Germany had been comprehensively betrayed: the Weimar democrats and socialists and Jews had stabbed this mighty nation in the back and betrayed her noble army to the Jews on Wall street and the Bolshevik Jews and the Jews within, the degenerate, rootless intellectuals. The noble German worker and soldier needed to be saved from unemployment and humiliation by a strong Leader who could unite the nation, and defeat its enemies within and abroad.

Speer built the gleaming modernist Zeppelin stadium outside the quaint traditional volkish town of Nurenberg, Goebbels staged the rally, Leni Riefenstahl filmed it.

4pm more difficult decisions. I chose not to attend Frank Whitford on the Nazi exhibition of Degenerate Art; or to join the enormous queue for novelist Helen Dunmore talking about The Long Shadows Of War, what society chooses to memorialise and what to forget; more Noise Bites whistle-stop tours through Picture Post, Orwell and the Paris International Exhibition; nor to go watch three British Wartime Propaganda Films, tempting as this was, on the principle that you can always see these things on dvd or YouTube; ditto Sergei Eisenstein’s Alexander Nevsky.

Instead I went to see A listening guide to the weekend’s music presented by very English music professor, critic and broadcaster David Fanning and the excruciatingly giggly, girlish Iranian pianist and musicologist Michelle Assay.
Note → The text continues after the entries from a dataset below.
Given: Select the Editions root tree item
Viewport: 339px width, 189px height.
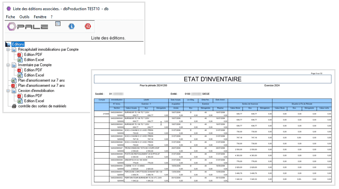Looking at the screenshot, I should [18, 44].
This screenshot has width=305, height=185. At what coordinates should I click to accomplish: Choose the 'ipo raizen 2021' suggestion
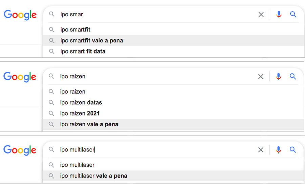point(80,114)
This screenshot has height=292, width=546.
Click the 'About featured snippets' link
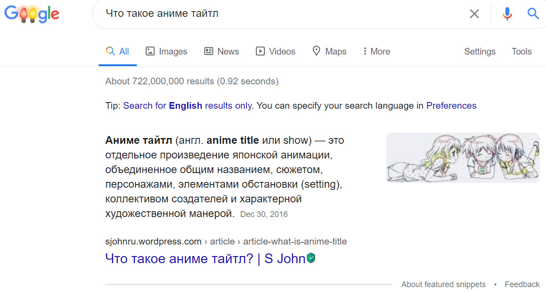443,284
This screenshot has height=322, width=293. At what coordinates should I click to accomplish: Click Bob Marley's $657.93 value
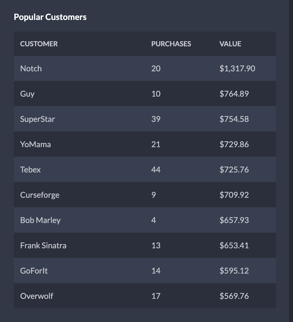tap(234, 220)
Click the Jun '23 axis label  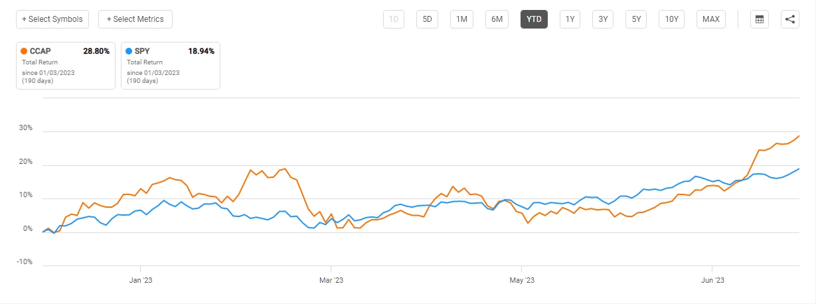(712, 280)
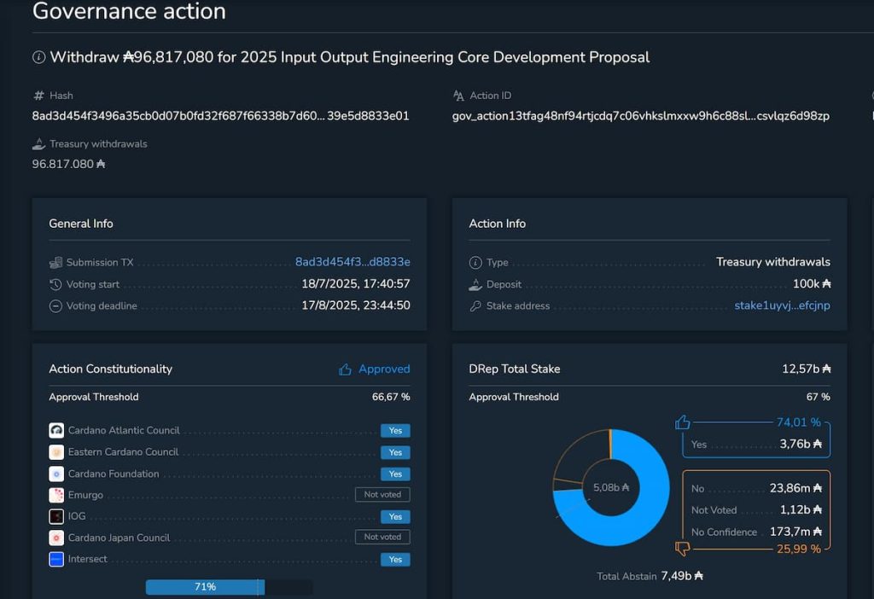Click the Cardano Japan Council logo icon

click(56, 538)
Half way through one balding guy in front of me turned to the balding guy next to him and stage whispered ‘This is rubbish’. They had decided David would be the teacher and Michelle the cheeky pupil who needed to answer questions about Stravinsky, Prokofiev and Shostakovitch correctly to pass her test. Which led to excruciating ‘jokes’ in an uncomfortably kinky atmosphere, and didn’t very well convey the Wikipedia-level trot through the careers of the three composers. Didn’t learn anything: Stravinsky the chameleon modernist who unleashed wild pagan rhythm for everyone else to explore; Prokofiev the optimistic futurist associated with urban, sporting, energetic music who somehow never created the big masterpieces; Shostakovitch who started off as a jokey satirist but was chastened into the morbidly grandiose symphonist of popular memory. I should have kept to to my Nazi theme and gone to the talk on Degenerate Art.

There was more. I didn’t go to see the Southbank Sinfonia play Music from Terezin concentration camp; Will Self deliver a lecture about Kafka’s influence on totalitarian music; another opportunity to see Jack Healy be Shostakovich; the pre-concert talk about Shostakovich, Prokofiev & Stalin by music journalist and radio presenter Stephen Johnson; a screening of Tony Palmer’s film about Carl Orff, “O, Fortuna!”; or the evening’s big concert, the City of Birmingham Symphony Orchestra performing Shostakovich’s Leningrad Symphony, preceded by an introductory talk by historian Orlando Figes.